5. The power distribution network feeder automation method of claim 4, wherein, The determination of whether to trigger communication and control actions between distribution nodes is achieved by comparing the state observation error of the distribution node with the trigger threshold adjusted by the trigger coefficient. When the state observation error meets the trigger condition, communication and control actions between distribution nodes are triggered.

6. The power distribution network feeder automation method of claim 1, wherein, The method of optimizing communication paths based on topological connectivity indices to achieve fault recovery includes: With the goal of maximizing topological connectivity, the optimal communication path is selected within the feasible domain of the communication network that satisfies connectivity constraints. The dynamic adjustment of neighborhood weights involves dynamically updating the weight coefficients based on the number of connections between adjacent power distribution nodes.

7. The electric distribution network feeder automation method of claim 6, wherein, The topological connectivity index is characterized by the second smallest eigenvalue of the Laplacian matrix corresponding to the communication topology graph. The optimization objective is to maximize the topological connectivity index and select the optimal communication path within the feasible domain of the communication network that satisfies the connectivity constraints. The weighting coefficients are dynamically updated based on the number of connections between adjacent distribution nodes. The weights between distribution nodes are inversely proportional to the number of connections between adjacent distribution nodes, and the weight of a distribution node is the complement of the sum of the weights of its neighbors, so as to achieve adaptive matching between the weights and the size of the neighborhood.

8. A power distribution grid feeder automation system adapted for use in the power distribution grid feeder automation method according to any one of claims 1-7, characterized by include: The distribution node layer consists of terminal equipment deployed at each distribution node of the feeder, configured to collect feeder operating status data and execute local control commands; The communication layer is configured to enable information exchange between power distribution nodes. The control layer includes a local autonomous sublayer and a network-wide coordination sublayer. The local autonomous sublayer is configured to handle single-region faults, and the network-wide coordination sublayer is configured to achieve cross-regional fault recovery and operation optimization.

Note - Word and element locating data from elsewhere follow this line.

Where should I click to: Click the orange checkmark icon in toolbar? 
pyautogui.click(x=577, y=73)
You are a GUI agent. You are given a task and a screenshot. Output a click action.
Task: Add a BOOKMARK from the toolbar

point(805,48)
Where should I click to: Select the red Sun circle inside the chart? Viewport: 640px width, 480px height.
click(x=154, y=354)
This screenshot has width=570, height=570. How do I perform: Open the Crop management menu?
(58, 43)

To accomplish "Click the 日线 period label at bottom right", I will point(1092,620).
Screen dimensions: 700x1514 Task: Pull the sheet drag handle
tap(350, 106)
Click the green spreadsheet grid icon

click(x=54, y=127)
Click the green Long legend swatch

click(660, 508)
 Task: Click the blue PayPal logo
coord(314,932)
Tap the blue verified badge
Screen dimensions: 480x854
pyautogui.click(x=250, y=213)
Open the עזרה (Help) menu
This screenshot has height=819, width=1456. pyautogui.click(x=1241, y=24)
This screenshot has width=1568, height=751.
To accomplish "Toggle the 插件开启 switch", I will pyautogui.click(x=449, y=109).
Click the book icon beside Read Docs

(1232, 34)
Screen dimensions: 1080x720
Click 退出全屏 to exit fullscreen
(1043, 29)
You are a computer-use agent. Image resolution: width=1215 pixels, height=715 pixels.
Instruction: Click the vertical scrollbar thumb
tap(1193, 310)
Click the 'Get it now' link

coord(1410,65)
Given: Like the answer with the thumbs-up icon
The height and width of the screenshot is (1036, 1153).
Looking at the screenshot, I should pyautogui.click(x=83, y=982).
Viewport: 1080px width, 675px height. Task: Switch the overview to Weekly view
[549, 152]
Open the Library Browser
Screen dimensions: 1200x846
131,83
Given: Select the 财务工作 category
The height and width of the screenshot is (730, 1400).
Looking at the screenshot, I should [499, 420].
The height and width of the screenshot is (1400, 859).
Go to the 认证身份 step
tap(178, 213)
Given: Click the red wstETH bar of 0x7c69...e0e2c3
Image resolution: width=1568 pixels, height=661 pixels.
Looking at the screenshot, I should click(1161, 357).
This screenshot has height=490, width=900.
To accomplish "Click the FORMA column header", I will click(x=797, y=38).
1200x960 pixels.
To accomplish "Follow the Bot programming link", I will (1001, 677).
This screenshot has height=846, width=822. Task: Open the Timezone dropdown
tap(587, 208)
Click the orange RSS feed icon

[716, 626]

9. The distribution network feeder automation system of claim 8, wherein, The terminal equipment at the power distribution node layer includes: The status acquisition module is configured to acquire voltage, current, and switch status data; The local computing module is configured to store the consistency iteration protocol, event triggering functions, and weight update rules. The communication module is configured to support information exchange between power distribution nodes; The control execution module is configured to drive the segmented switch to perform opening and closing operations.

10. The electric distribution network feeder automation system of claim 8, wherein, The communication layer is configured to support dynamic adjustment of the communication topology and maintain communication connectivity through a weight update mechanism when power distribution nodes are put into operation or decommissioned. The local autonomous sublayer of the control layer is configured to handle single-area faults through a consensus iteration protocol, and the network-wide coordination sublayer is configured to achieve cross-area fault recovery through the collaboration of multiple power distribution nodes.